Identification of Listeria monocytogenes determinants required for biofilm formation

Abstract

Listeria monocytogenes is a Gram-positive, food-borne pathogen of humans and animals. L. monocytogenes is considered to be a potential public health risk by the U.S. Food and Drug Administration (FDA), as this bacterium can easily contaminate ready-to-eat (RTE) foods and cause an invasive, life-threatening disease (listeriosis). Bacteria can adhere and grow on multiple surfaces and persist within biofilms in food processing plants, providing resistance to sanitizers and other antimicrobial agents. While whole genome sequencing has led to the identification of biofilm synthesis gene clusters in many bacterial species, bioinformatics has not identified the biofilm synthesis genes within the L. monocytogenes genome. To identify genes necessary for L. monocytogenes biofilm formation, we performed a transposon mutagenesis library screen using a recently constructed Himar1 mariner transposon. Approximately 10,000 transposon mutants within L. monocytogenes strain 10403S were screened for biofilm formation in 96-well polyvinyl chloride (PVC) microtiter plates with 70 Himar1 insertion mutants identified that produced significantly less biofilms. DNA sequencing of the transposon insertion sites within the isolated mutants revealed transposon insertions within 38 distinct genetic loci. The identification of mutants bearing insertions within several flagellar motility genes previously known to be required for the initial stages of biofilm formation validated the ability of the mutagenesis screen to identify L. monocytogenes biofilm-defective mutants. Two newly identified genetic loci, dltABCD and phoPR, were selected for deletion analysis and both ΔdltABCD and ΔphoPR bacterial strains displayed biofilm formation defects in the PVC microtiter plate assay, confirming these loci contribute to biofilm formation by L. monocytogenes.

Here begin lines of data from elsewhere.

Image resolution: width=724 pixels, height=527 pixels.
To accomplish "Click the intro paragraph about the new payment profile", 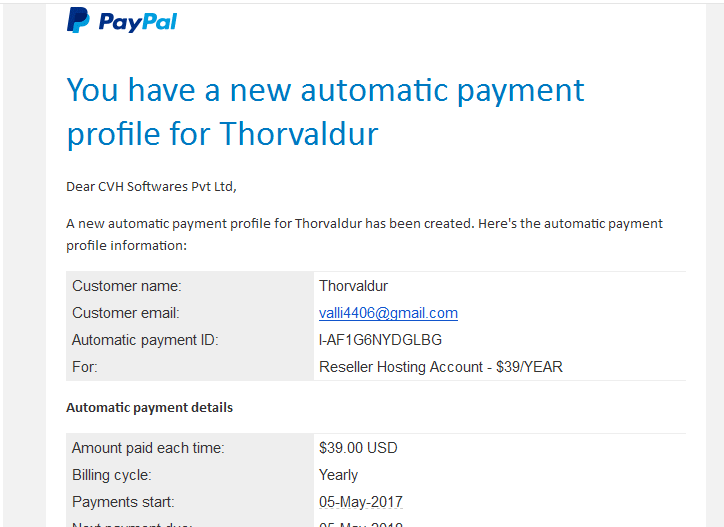I will click(364, 234).
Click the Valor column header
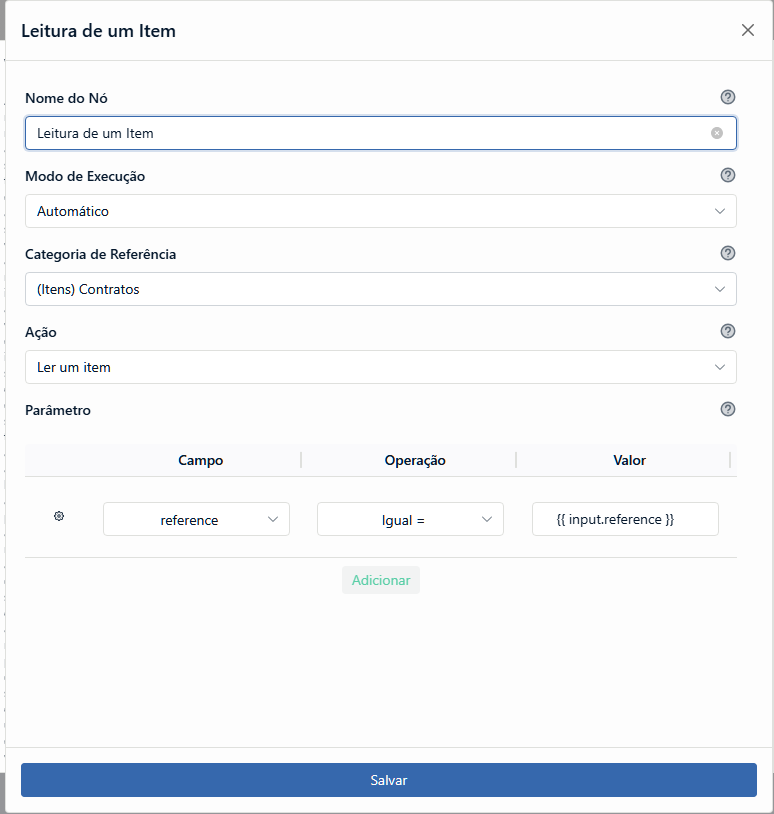This screenshot has height=814, width=774. 629,460
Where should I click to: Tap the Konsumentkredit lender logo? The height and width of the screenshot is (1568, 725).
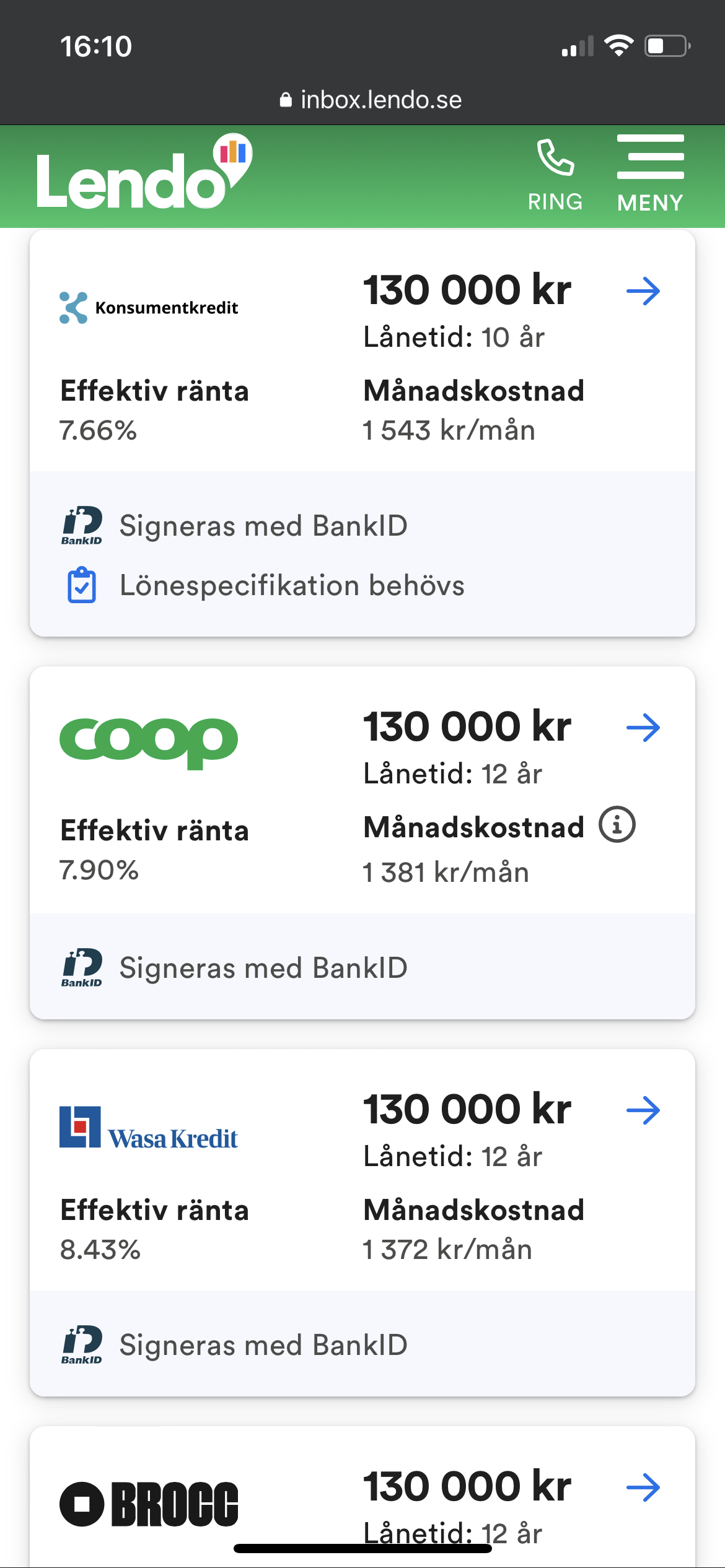[x=149, y=308]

Figure 1. Scanning electron microscopy of a bean sprout inoculated with L. monocytogenes.

Sterile bean sprouts were placed in HTM agar media with 3% glucose and inoculated with 10 µl of a 1:10 dilution of a 24-hour culture of 10403S. Following a 24 hour incubation, bean sprouts were processed for scanning electron microscopy (A) Bean sprout (bar = 1 mm) (B) magnified view of the white square from (A) (bar = 100 µm). (C) Bean sprout vegetative tissue colonized with L. monocytogenes (bar = 10 µm) (D) magnification of (C) (bar = 10 µm).

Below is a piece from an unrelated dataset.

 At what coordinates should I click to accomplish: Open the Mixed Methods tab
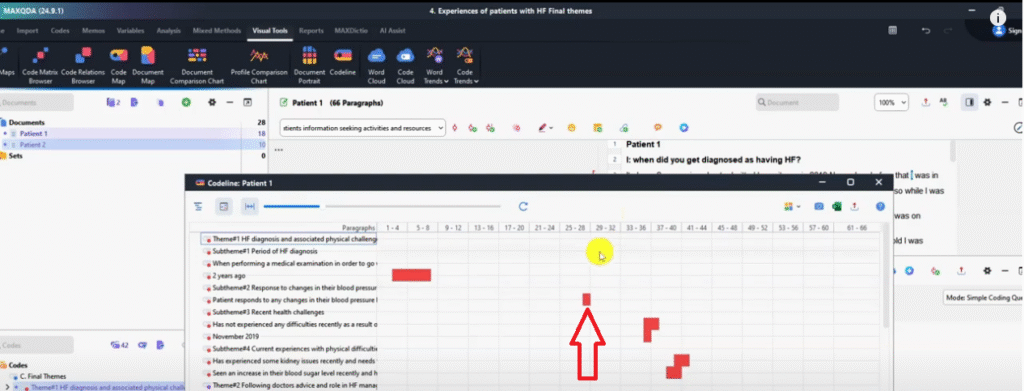[216, 31]
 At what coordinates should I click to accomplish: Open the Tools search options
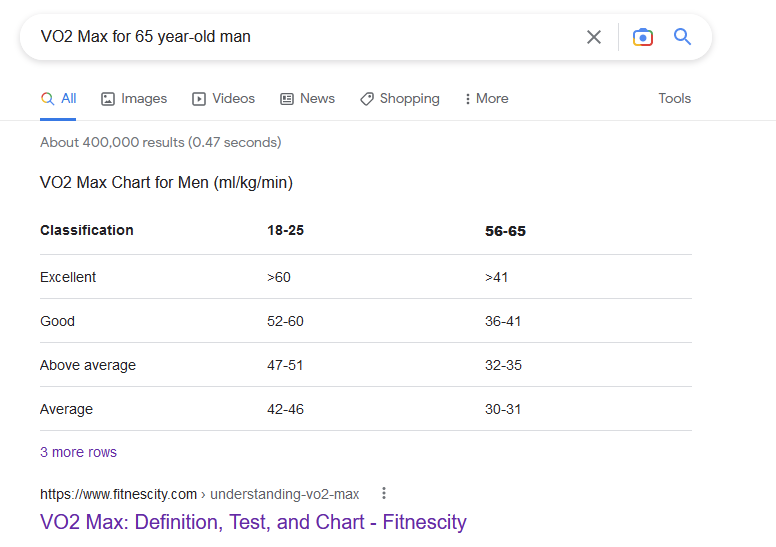(674, 98)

Figure 2. Transmission and scanning electron microscopy analysis of L. monocytogenes EPS production.

L. monocytogenes 10403S bacteria in biofilms formed on dialysis tubing membranes (regenerated cellulose) (A) (bar = 100 nm) or planktonic bacteria grown in broth culture (B) (bar = 500 nm) were examined by TEM at 72 hours post-inoculation. (C) SEM of a L. monocytogenes biofilm developed on regenerated cellulose at 24 hours post-inoculation (bar = 10 µm). Arrows indicate EPS. For TEM, samples were fixed with 25% glutaraldehyde, rinsed with cacodylate buffer and stained with ruthenium red to visualize EPS material. For SEM, samples were rinsed with multiple dilutions of ethanol prior to visualization.

Figure 3. Biofilm formation by ΔphoPR and ΔdltABCD L. monocytogenes.

Bacterial strains were inoculated into TSBYE media in 96-well plates and grown at 35°C for 24 hours. Cultures were then diluted 1:10 into fresh HTM media with 3% glucose and 0.1 mg/mL each cysteine and methionine in new 96-well PVC microtiter plates. Plates were incubated at 35°C for 96 hours, rinsed with dH₂O using a semi-automated cell washer, stained with crystal violet, rinsed with acetic acid and the OD₅₉₅ ±SD determined using a spectrophotometer. The data presented are representative of three independent experiments. *, p <0.05 (One-way ANOVA test).